Their research shows most of those native bees are members of the genus Peponapis or the genus Xenoglossa.

Cane’s research and other similar studies are providing new details on the extent to which native bees help in pollination. Such investigations are critical in light of the difficulties surrounding the nation’s premier pollinator, the European honeybee, Apis mellifera, and the puzzling phenomenon known as colony collapse disorder.

The ARS research shows, for the first time, that male Peponapis pruinosa play a surprisingly significant role in pollinating the yellow summer squash. Earlier studies indicated that less than 10 percent of the pollination was done by male bees.

Both males and female squash bees take up the bloom’s sweet nectar.
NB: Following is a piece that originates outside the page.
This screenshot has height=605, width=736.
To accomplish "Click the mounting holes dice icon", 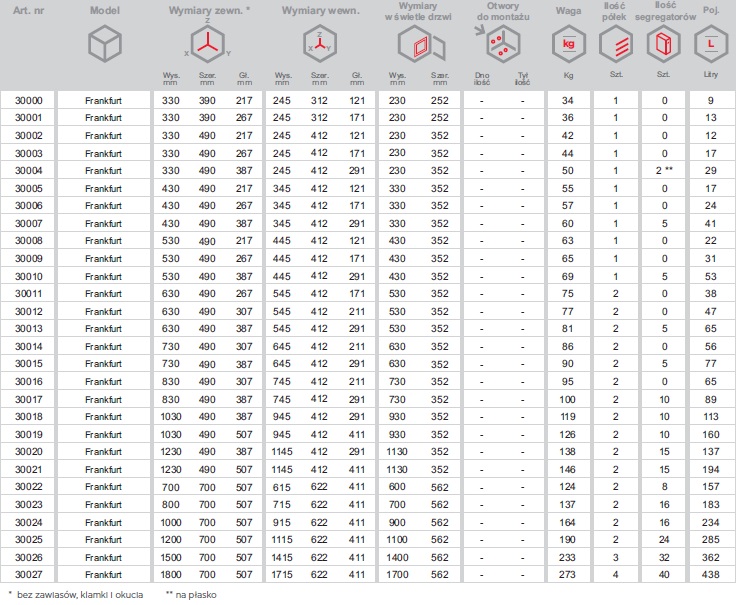I will point(497,47).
The females, however, are the only ones to seek the orange pollen grains to feed offspring at the nests.

The squash bees are early risers, Cane says, beating other bees (honeybees, bumblebees and other pollinators) to the breakfast table. That’s when the squash blossoms are just beginning to open.

By midday, the squash blossoms have closed, and the wiliest of the male bees remain in the blossoms, awaiting a hungry female when the blossom reopens the
following morning.

Study results suggest that with both male and female bees pollinating squash blossoms, fewer bees would be needed overall. This bodes well for growers and beekeepers as it would free up the increasingly scarce and in-demand hives of honey-bees for work elsewhere.

The male Peponapis pruinosa doesn’t look for its mate at the nest site, as most bees do; they seek mates among the flowers of the squash plants. As they fly from blossom to blossom, the bees carry grains of pollen trapped in the tiny hairs of their bodies, thus pollinating the plants.